Laura:  Whatever.  I’m in.  I’m in for whatever bat-shit crazy tour you want to do.  And it will be laid-back and ridiculous and like nothing else we’ve ever done.

me:  No one is going to pay for this debacle.

Laura:  Australia is.   Get a work visa and wash your koala suit.  This shit is totally happening.

 

So…I’m apparently going to Australia this year.  I have no idea what I’ll actually be doing, but I know that it’ll probably illegal and I might get kicked out of the country.  I initially asked to ride on camels, and watch giant-cockroach races, and see where The Hobbit was filmed, and so far the only definite “no” I’ve heard was about The Hobbit, because apparently “New Zealand is not in Australia so please stop asking“, but I’ve just added “Put New Zealand inside Australia so I can see hobbits” to my life list so I think they kind of have to do it now.  It’s like I’m Alan Rickman in Die Hard and Australia is the baffled hostage negotiator.  I think I could probably ask them to bring me a dump truck filled with live slow-lorises and a semi-drugged Benedict Cumberbatch and they’d have to do it.  I am drunk with power.  And also wine slushees.
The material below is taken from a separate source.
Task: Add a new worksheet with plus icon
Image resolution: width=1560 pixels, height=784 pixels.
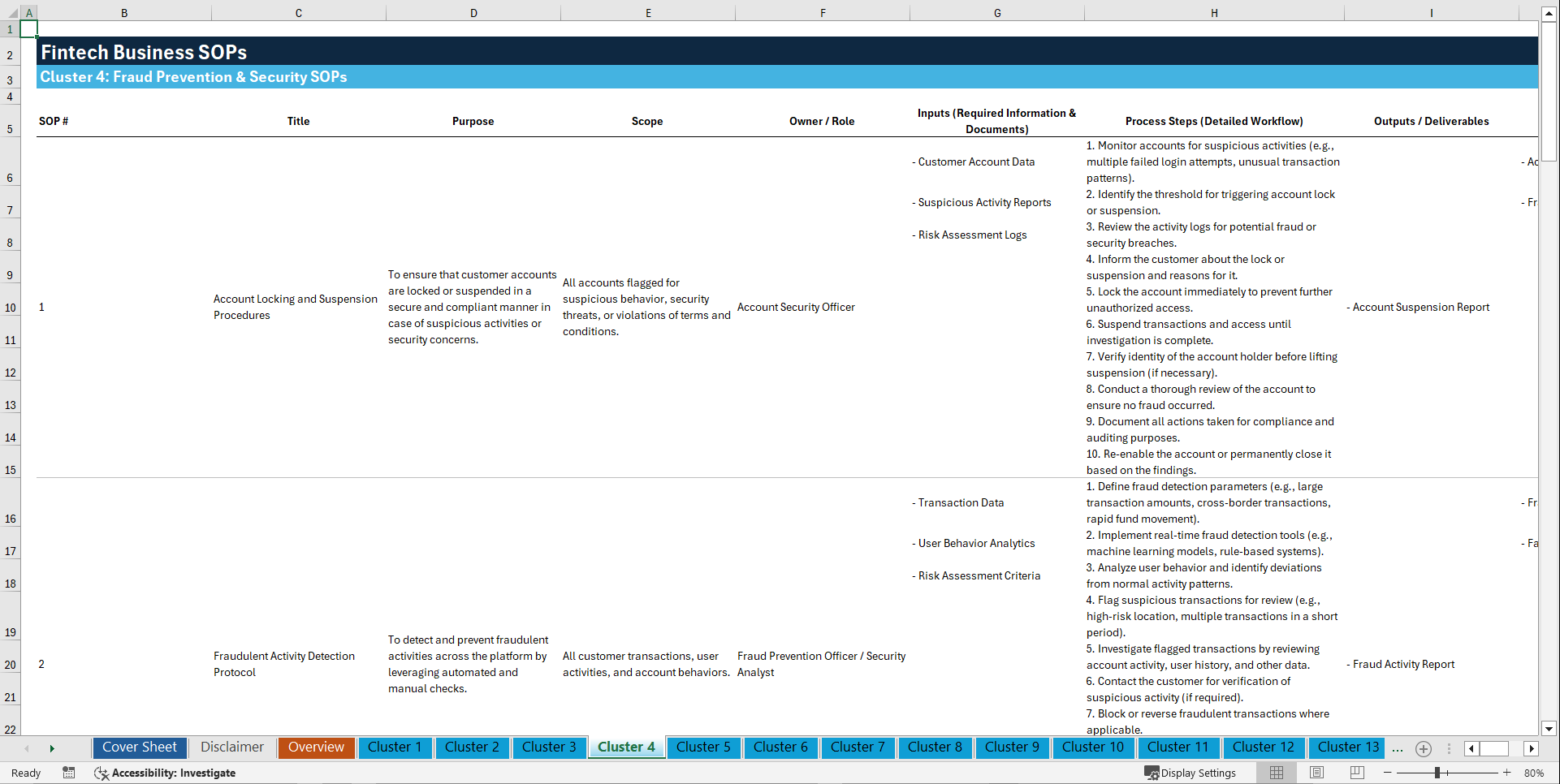Action: 1423,748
Ps.  If you want to see my list of demands some of my life-list and watch it get updated in November you can click here because that’s where I’m supposed to write about it.  Also, it’s entirely  possible that this is a trick and I will get there and will spend a week trapped at some sort of terrible time-share meeting or that this is just a sting to arrest me for unpaid parking tickets, but it’s also possible that I’ll be riding camels in Middle Earth.  It’s NewStralia, y’all.  Anything could happen.
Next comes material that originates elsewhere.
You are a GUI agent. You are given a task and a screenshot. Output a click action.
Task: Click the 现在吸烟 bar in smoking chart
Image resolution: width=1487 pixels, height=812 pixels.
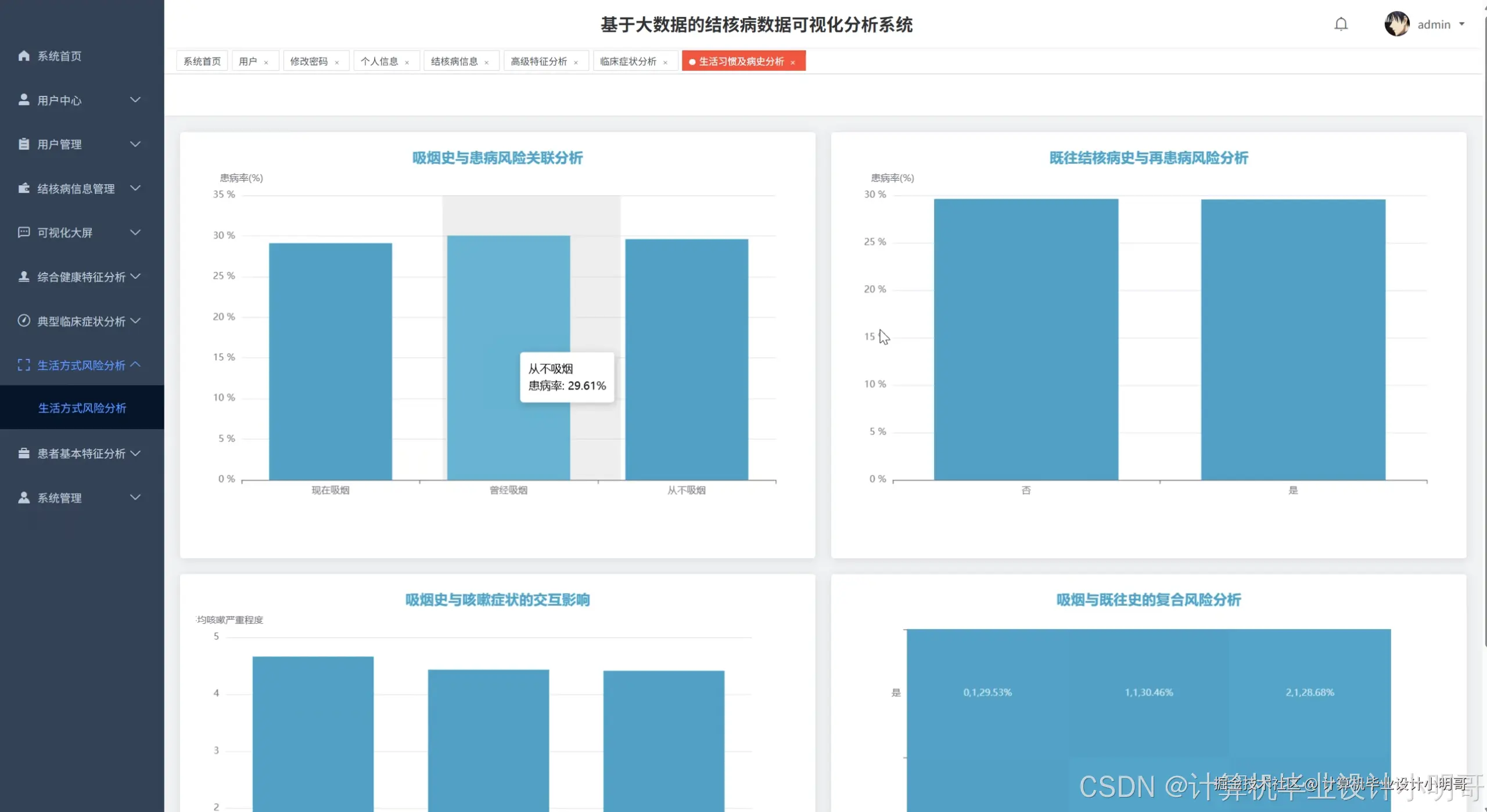click(330, 360)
PPS.  “NewStralia” is the name I made up for when they drop New Zealand onto Australia.  You’re welcome, Australian Tourism Board.  I’m giving you that one for free.

PPPS.  Did you know that kangaroos have 3 vaginas?  Because they totally do and that’s probably why they’re alway hitting each other.  I bet they have PMS every damn day of the week.  But on the plus side, kangaroos have plenty of places to smuggle things because they have so many holes in their bodies.  In fact, they’re so full of holes it’s sort of shocking they’re able to keep all the kangaroo from just leaking out.

PPPPS.  If you look on the right hand side here you can get details about Fill-a-Plane discounted tickets or possibly winning a trip yourself.  And why wouldn’t you want to after reading this?  I mean, honestly.

PPPPPS.  I should have a pretty picture of Australian cockroach racing here but I don’t have one (yet) and so instead I decided to use a picture of Benedict Cumberbatch.  YOU ARE WELCOME.